### Aim of the task
In the rows below, change each occurrence of "dropdown" to "drop-down" and reproduce everything else unchanged.

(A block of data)
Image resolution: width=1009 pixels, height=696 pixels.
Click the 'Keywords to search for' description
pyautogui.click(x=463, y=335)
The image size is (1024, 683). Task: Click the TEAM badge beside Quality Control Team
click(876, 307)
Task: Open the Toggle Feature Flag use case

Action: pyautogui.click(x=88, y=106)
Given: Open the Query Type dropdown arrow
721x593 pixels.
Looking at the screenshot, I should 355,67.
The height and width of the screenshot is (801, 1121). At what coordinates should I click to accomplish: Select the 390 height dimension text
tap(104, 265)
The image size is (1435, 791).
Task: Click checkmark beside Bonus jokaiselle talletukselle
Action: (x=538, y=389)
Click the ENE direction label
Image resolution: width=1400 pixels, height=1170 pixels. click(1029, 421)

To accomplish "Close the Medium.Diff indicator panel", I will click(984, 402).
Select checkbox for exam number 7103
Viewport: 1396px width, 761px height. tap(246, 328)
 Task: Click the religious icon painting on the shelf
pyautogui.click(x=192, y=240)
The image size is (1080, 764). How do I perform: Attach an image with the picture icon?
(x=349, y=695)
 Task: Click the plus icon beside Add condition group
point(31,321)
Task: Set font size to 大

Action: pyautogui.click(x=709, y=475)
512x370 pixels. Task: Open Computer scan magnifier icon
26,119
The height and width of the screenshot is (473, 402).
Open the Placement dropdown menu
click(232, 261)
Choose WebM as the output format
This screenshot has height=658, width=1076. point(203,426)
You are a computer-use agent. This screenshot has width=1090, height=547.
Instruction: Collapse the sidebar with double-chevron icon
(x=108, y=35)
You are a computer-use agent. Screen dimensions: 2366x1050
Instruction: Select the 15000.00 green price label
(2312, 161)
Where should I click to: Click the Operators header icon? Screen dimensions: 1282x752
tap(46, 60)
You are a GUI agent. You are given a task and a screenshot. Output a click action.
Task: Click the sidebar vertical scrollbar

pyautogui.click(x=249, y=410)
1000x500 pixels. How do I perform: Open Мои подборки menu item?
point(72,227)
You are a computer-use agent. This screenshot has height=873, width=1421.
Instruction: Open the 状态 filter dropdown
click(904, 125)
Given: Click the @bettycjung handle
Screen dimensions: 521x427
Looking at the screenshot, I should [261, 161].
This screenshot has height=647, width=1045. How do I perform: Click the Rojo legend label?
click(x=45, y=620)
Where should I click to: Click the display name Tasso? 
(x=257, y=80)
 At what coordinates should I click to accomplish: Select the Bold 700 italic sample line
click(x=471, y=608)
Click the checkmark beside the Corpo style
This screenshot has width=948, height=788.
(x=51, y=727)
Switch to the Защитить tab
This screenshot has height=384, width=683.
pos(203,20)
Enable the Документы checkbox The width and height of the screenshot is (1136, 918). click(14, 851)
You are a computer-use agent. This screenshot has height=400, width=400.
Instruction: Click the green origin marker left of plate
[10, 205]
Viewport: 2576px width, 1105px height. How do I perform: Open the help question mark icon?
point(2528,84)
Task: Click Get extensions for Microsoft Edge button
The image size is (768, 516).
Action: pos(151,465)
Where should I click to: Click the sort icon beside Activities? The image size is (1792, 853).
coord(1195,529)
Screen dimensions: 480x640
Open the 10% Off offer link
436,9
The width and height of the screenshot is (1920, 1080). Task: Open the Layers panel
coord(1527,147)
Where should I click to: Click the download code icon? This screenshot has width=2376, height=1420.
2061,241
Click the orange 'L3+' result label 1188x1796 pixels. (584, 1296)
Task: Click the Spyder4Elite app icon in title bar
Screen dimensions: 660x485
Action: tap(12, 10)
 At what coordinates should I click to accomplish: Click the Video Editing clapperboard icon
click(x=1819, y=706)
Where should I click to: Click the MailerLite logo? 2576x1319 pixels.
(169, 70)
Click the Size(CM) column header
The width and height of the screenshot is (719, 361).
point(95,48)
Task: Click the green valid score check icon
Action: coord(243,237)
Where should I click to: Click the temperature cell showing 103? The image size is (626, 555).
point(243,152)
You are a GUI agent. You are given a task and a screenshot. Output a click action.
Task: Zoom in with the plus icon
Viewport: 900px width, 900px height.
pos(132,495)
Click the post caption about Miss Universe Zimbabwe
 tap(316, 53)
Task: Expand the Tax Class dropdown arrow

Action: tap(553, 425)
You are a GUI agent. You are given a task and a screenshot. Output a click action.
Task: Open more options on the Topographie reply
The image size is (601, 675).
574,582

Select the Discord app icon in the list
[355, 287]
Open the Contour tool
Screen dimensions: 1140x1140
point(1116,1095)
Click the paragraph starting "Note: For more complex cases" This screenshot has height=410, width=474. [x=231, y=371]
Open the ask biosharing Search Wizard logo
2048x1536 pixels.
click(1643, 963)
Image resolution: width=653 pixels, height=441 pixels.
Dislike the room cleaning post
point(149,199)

### Task answer
Image resolution: width=1009 pixels, height=696 pixels.
Click the 'Keywords to search for' description
pyautogui.click(x=463, y=335)
The image size is (1024, 683). Task: Click the TEAM badge beside Quality Control Team
click(876, 307)
Task: Open the Toggle Feature Flag use case

Action: pyautogui.click(x=88, y=106)
Given: Open the Query Type drop-down arrow
721x593 pixels.
Looking at the screenshot, I should 355,67.
The height and width of the screenshot is (801, 1121). At what coordinates should I click to accomplish: Select the 390 height dimension text
tap(104, 265)
The image size is (1435, 791).
Task: Click checkmark beside Bonus jokaiselle talletukselle
Action: (x=538, y=389)
Click the ENE direction label
Image resolution: width=1400 pixels, height=1170 pixels. click(1029, 421)

To accomplish "Close the Medium.Diff indicator panel", I will click(984, 402).
Select checkbox for exam number 7103
Viewport: 1396px width, 761px height. tap(246, 328)
 Task: Click the religious icon painting on the shelf
pyautogui.click(x=192, y=240)
The image size is (1080, 764). How do I perform: Attach an image with the picture icon?
(x=349, y=695)
 Task: Click the plus icon beside Add condition group
point(31,321)
Task: Set font size to 大

Action: pyautogui.click(x=709, y=475)
512x370 pixels. Task: Open Computer scan magnifier icon
26,119
The height and width of the screenshot is (473, 402).
Open the Placement drop-down menu
click(232, 261)
Choose WebM as the output format
This screenshot has height=658, width=1076. point(203,426)
You are a computer-use agent. This screenshot has width=1090, height=547.
Instruction: Collapse the sidebar with double-chevron icon
(x=108, y=35)
You are a computer-use agent. Screen dimensions: 2366x1050
Instruction: Select the 15000.00 green price label
(2312, 161)
Where should I click to: Click the Operators header icon? Screen dimensions: 1282x752
tap(46, 60)
You are a GUI agent. You are given a task and a screenshot. Output a click action.
Task: Click the sidebar vertical scrollbar

pyautogui.click(x=249, y=410)
1000x500 pixels. How do I perform: Open Мои подборки menu item?
point(72,227)
You are a computer-use agent. This screenshot has height=873, width=1421.
Instruction: Open the 状态 filter drop-down
click(904, 125)
Given: Click the @bettycjung handle
Screen dimensions: 521x427
Looking at the screenshot, I should [261, 161].
This screenshot has height=647, width=1045. How do I perform: Click the Rojo legend label?
click(x=45, y=620)
Where should I click to: Click the display name Tasso? 
(x=257, y=80)
 At what coordinates should I click to accomplish: Select the Bold 700 italic sample line
click(x=471, y=608)
Click the checkmark beside the Corpo style
This screenshot has width=948, height=788.
(x=51, y=727)
Switch to the Защитить tab
This screenshot has height=384, width=683.
pos(203,20)
Enable the Документы checkbox The width and height of the screenshot is (1136, 918). click(14, 851)
You are a computer-use agent. This screenshot has height=400, width=400.
Instruction: Click the green origin marker left of plate
[10, 205]
Viewport: 2576px width, 1105px height. How do I perform: Open the help question mark icon?
point(2528,84)
Task: Click Get extensions for Microsoft Edge button
The image size is (768, 516).
Action: pos(151,465)
Where should I click to: Click the sort icon beside Activities? The image size is (1792, 853).
coord(1195,529)
Screen dimensions: 480x640
Open the 10% Off offer link
436,9
The width and height of the screenshot is (1920, 1080). Task: Open the Layers panel
coord(1527,147)
Where should I click to: Click the download code icon? This screenshot has width=2376, height=1420.
2061,241
Click the orange 'L3+' result label 1188x1796 pixels. (584, 1296)
Task: Click the Spyder4Elite app icon in title bar
Screen dimensions: 660x485
Action: tap(12, 10)
 At what coordinates should I click to accomplish: Click the Video Editing clapperboard icon
click(x=1819, y=706)
Where should I click to: Click the MailerLite logo? 2576x1319 pixels.
(169, 70)
Click the Size(CM) column header
The width and height of the screenshot is (719, 361).
point(95,48)
Task: Click the green valid score check icon
Action: coord(243,237)
Where should I click to: Click the temperature cell showing 103? The image size is (626, 555).
point(243,152)
You are a GUI agent. You are given a task and a screenshot. Output a click action.
Task: Zoom in with the plus icon
Viewport: 900px width, 900px height.
pos(132,495)
Click the post caption about Miss Universe Zimbabwe
 tap(316, 53)
Task: Expand the Tax Class drop-down arrow

Action: tap(553, 425)
You are a GUI agent. You are given a task and a screenshot. Output a click action.
Task: Open more options on the Topographie reply
The image size is (601, 675).
574,582

Select the Discord app icon in the list
[355, 287]
Open the Contour tool
Screen dimensions: 1140x1140
point(1116,1095)
Click the paragraph starting "Note: For more complex cases" This screenshot has height=410, width=474. [x=231, y=371]
Open the ask biosharing Search Wizard logo
2048x1536 pixels.
click(1643, 963)
Image resolution: width=653 pixels, height=441 pixels.
Dislike the room cleaning post
point(149,199)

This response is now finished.